El hipódromo, para muchos único sostén de familia, este martes no funcionó porque un grupo de propietarios, profesionales y trabajadores se cansó de la dilación en el pago de los premios obtenidos por sus caballos e hicieron un piquete en la pista.

El atraso no es nuevo. Algunos se adeudan desde hace tres meses y se pagan con cuentagotas. Los caballos corren por premios que mes tras mes se come la inflación. Dueños y trabajadores del turf han venido financiando la actividad sin cobrar lo justamente ganado. Ahora dijeron basta. O un grupo lo dijo.
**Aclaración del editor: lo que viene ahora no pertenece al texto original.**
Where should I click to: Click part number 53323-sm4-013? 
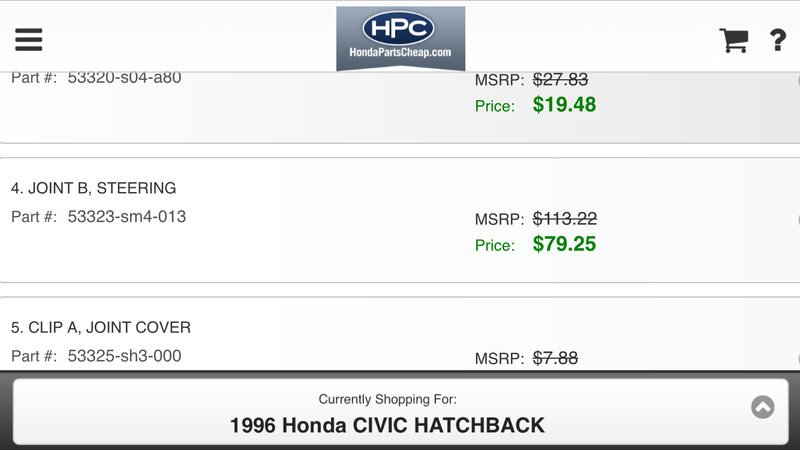127,216
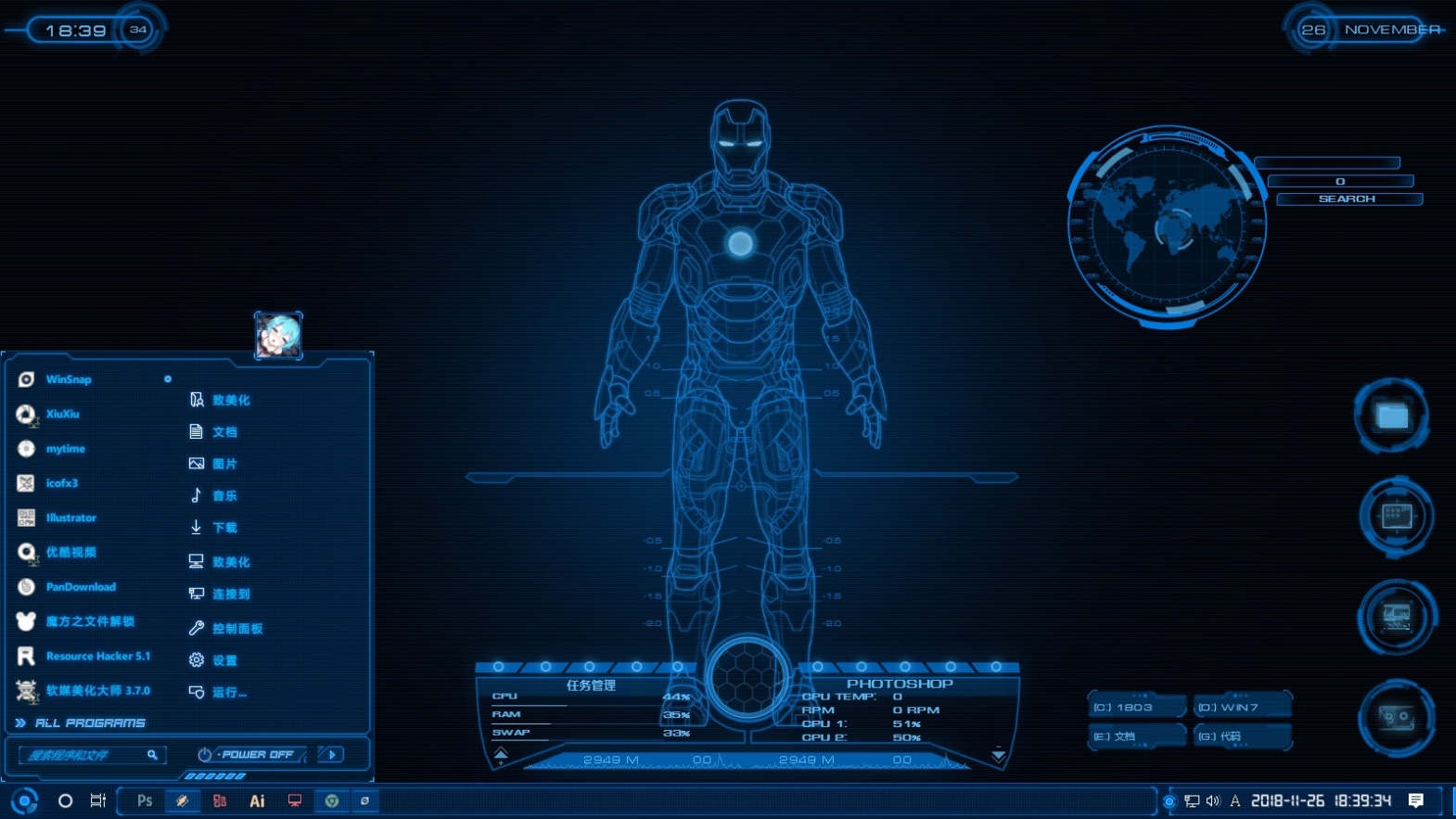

Empujados por la realidad indisimulable, la administración del hipódromo intentó apaciguar los ánimos prometiendo un plan de pagos a partir del jueves. No hubo caso. La protesta continuó y el hipódromo canceló la fecha de carreras. Cuando las promesas no se aceptan, es porque no se confía en quien las hace. A la administración del Bosque parece que se le cree poco y nada.

Anda de mal en peor el Bosque. La programación no es buena. Hace poco se suspendieron las carreras por el mal estado de las cancha. Ediliciamente el hipódromo parece atado con alambre. Para colmo, otra de sus patas de financiamiento que son los bingos, no recaudan.

Después de aquella suspensión, la Lotería provincial prometió arreglos. Que se sepa aún no comenzaron. O si comenzaron de atrás para adelante.

Toda reunión cancelada genera quebrantos y grietas. En estas últimas de un lado se alinean quienes hubieran preferido correr aún sin cobrar premios al instante porque preparar caballos y dejarlos en el box cuesta caro. Del otro, los que no aguantan más.

Después de aquella cancelación por la pista, el turf esperó un recambio en la administración. Se decía que los actuales funcionarios no conocían el ABC de la industria. Pasó el tiempo y siguen en sus puestos. El problema no son los funcionarios, sino quienes los ponen. No llegan allí por error. Están mandados.